In early 2015, at a press conference on the sidelines of the annual gathering of China’s two legislatures in Beijing, Zhu Weiqun 朱维群, the chair of the Chinese People’s Political Consultative Congress’s Ethnic and Religious Affairs Committee, accused the Dalai Lama of not showing a ‘serious or respectful attitude’ on the issue of reincarnation, and reiterated that ‘the reincarnation of the Dalai Lama has to be endorsed by the central government, not by any other sides’.

Seemingly undeterred, in a July interview with Nicholas Kristof of The New York Times the Dalai Lama hinted that he had in mind a referendum of some kind among Tibetans to clarify the question of his succession. He also had a laugh at the CCP’s expense, saying the Party was ‘pretending that they know more about the reincarnation system than the Dalai Lama’, and suggesting that the CCP ‘should recognise the reincarnation of Chairman Mao Zedong, then Deng Xiaoping. Then they have the right to involve themselves in the Dalai Lama’s reincarnation’.
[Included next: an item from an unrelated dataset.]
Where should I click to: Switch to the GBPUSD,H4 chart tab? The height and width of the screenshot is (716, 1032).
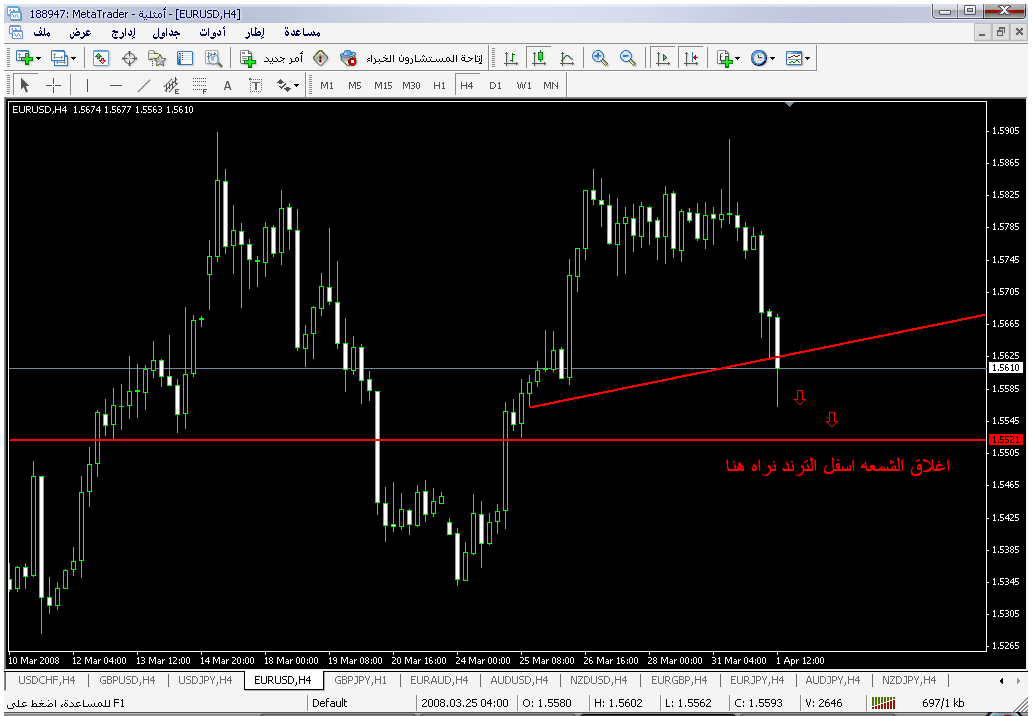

The government was not amused by the suggestion. Writing in the Chinese-language Global Times in late November, Zhu Weiqun emphasised historic precedents for the government’s position, highlighting the important role the Qing government had also played in the process; his claim, however, that this demonstrated China’s sovereignty over Tibet glossed over the fact that over the course of the almost three-century-long dynasty (1644–1911), Beijing’s say over this matter waxed and waned along with its influence in Llasa, and was often subject to highly contentious political maneuvering.

Compromise does not seem to be on either side’s agenda. In the same article, Zhu made clear how the government views the stakes in this theological debate when he wrote that ‘the power of the central government to decide in matters of living Buddhas [such as the Dalai Lama] cannot only not be allowed to weaken, but must be strengthened to ensure victory in the struggle against separatism’.